Once again I find myself at the airport. DTW the abbreviation. In the last six weeks this marks the 7th start to a round trip. This time I am at the gate where the idea for my recently released short story “A Wing and A Prayer” first came to mind.
It’s the announcements here. Every few minutes a prerecorded message comes through loud and clear about the time zone, directions, the moving walk way, or the tram service. From this perch at gate 56, against the gray marble façade walls with the red triangle logo, sits a tree. I don’t think it’s a real tree. Something Shultz might put into a holiday special, it is in need of love or attention, perhaps sunlight, but clearly dusting. On this tree, a few years ago, sat one of the many birds that lived in this mile-long corridor of international traffic and travel. There were enough birds that posted signs and announcements used to ask people to not feed them and be mindful of the practices and noises used to scar them off.
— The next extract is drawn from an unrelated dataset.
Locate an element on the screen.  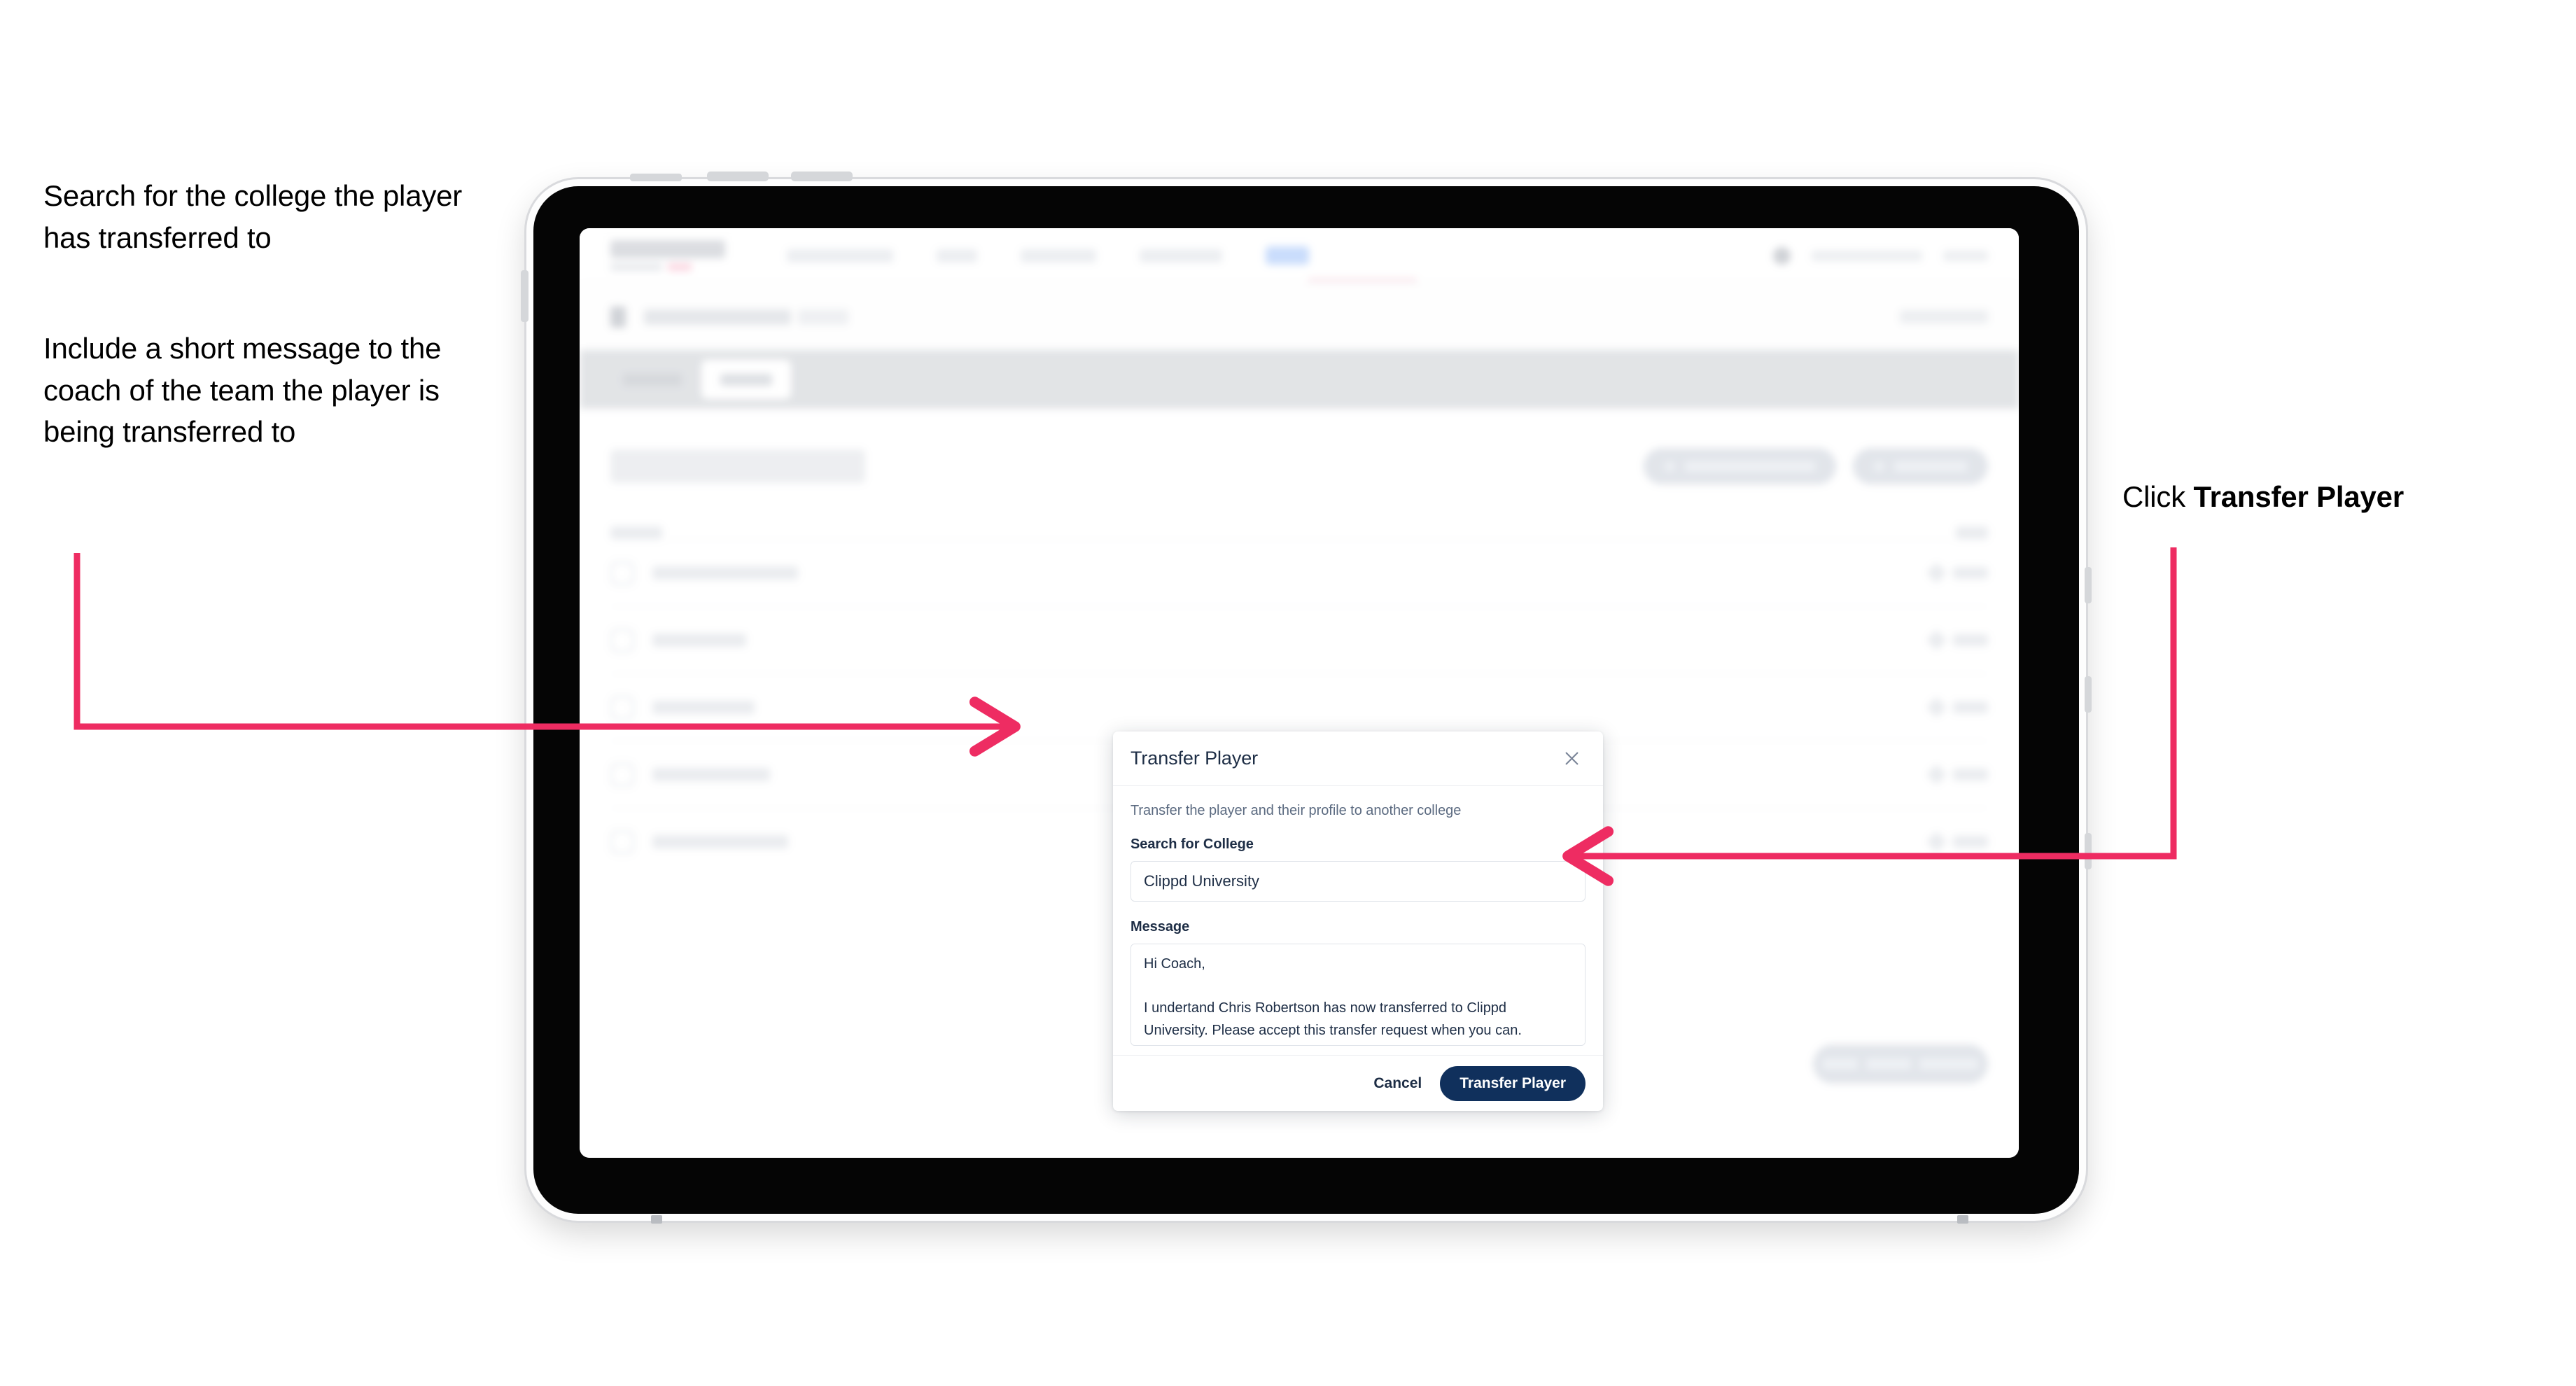
device-power-button is located at coordinates (524, 296).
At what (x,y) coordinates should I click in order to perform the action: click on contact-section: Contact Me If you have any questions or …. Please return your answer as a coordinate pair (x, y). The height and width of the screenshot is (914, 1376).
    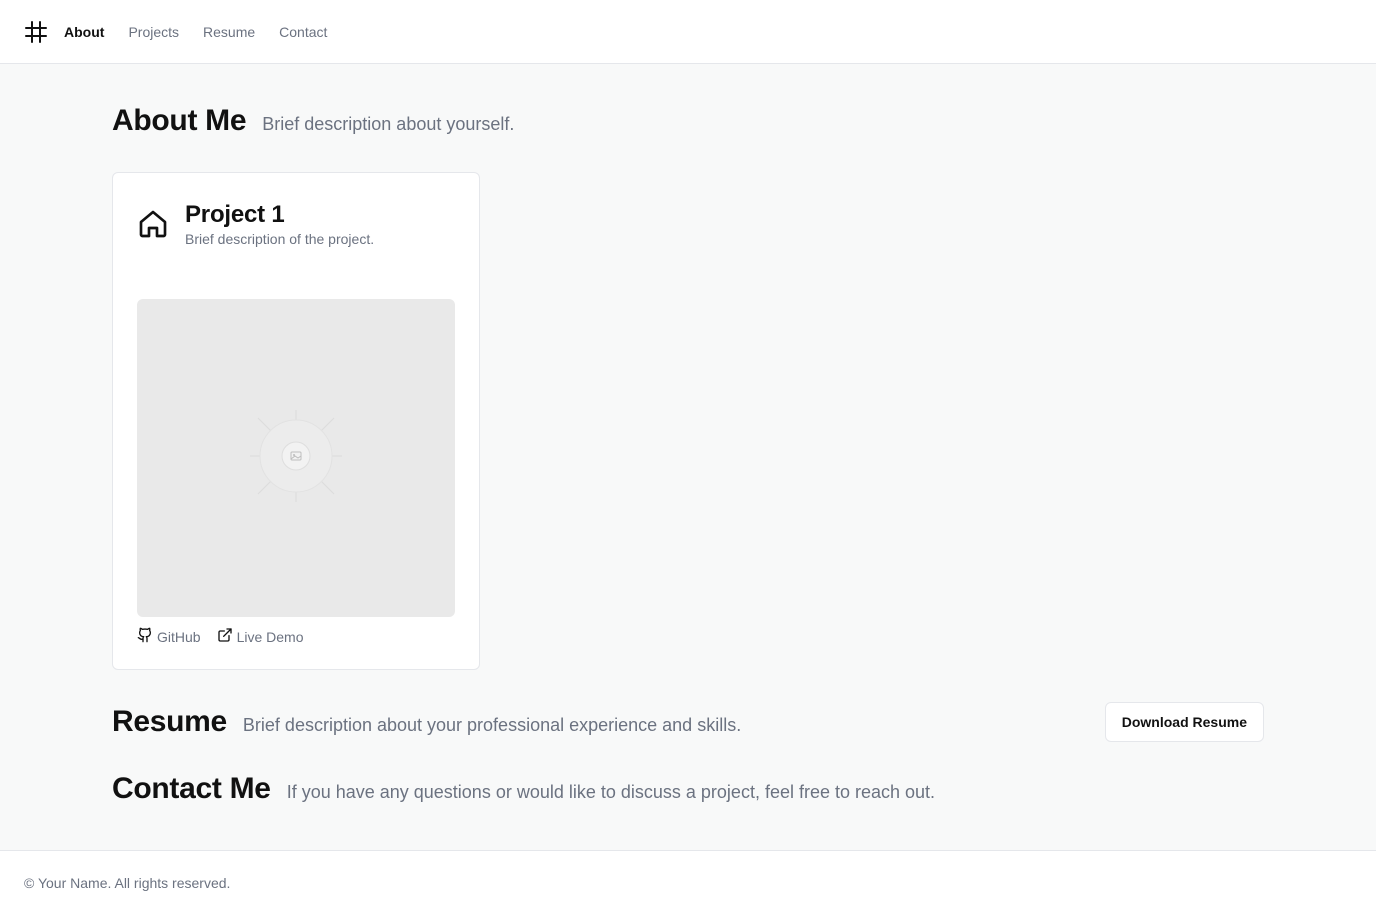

In door birds are not that uncommon. We used to see them at the Oakland Mall in a time when mall’s were in fashion, smoking inside was acceptable, and parachute pants were the rage. It is rare for me to visit a shopping mall, but it is very common for me to be at an airport, where rolling down the moving walkway I can catch the scent of the fresh leather on racks, see the pressed and folded shirts one may need from poor packing, or the gadget stories every few yards that want to sell you replacement parts and overpriced headphones.
“A Wing and A Prayer” is more than a short story, but less than a novella. It more than just about birds who flock together in an airport, and less than traditional in the views it expresses about how different people can work together.
This short story, among everything I have written, stays in my thoughts most frequently as I fly in and out of DTW.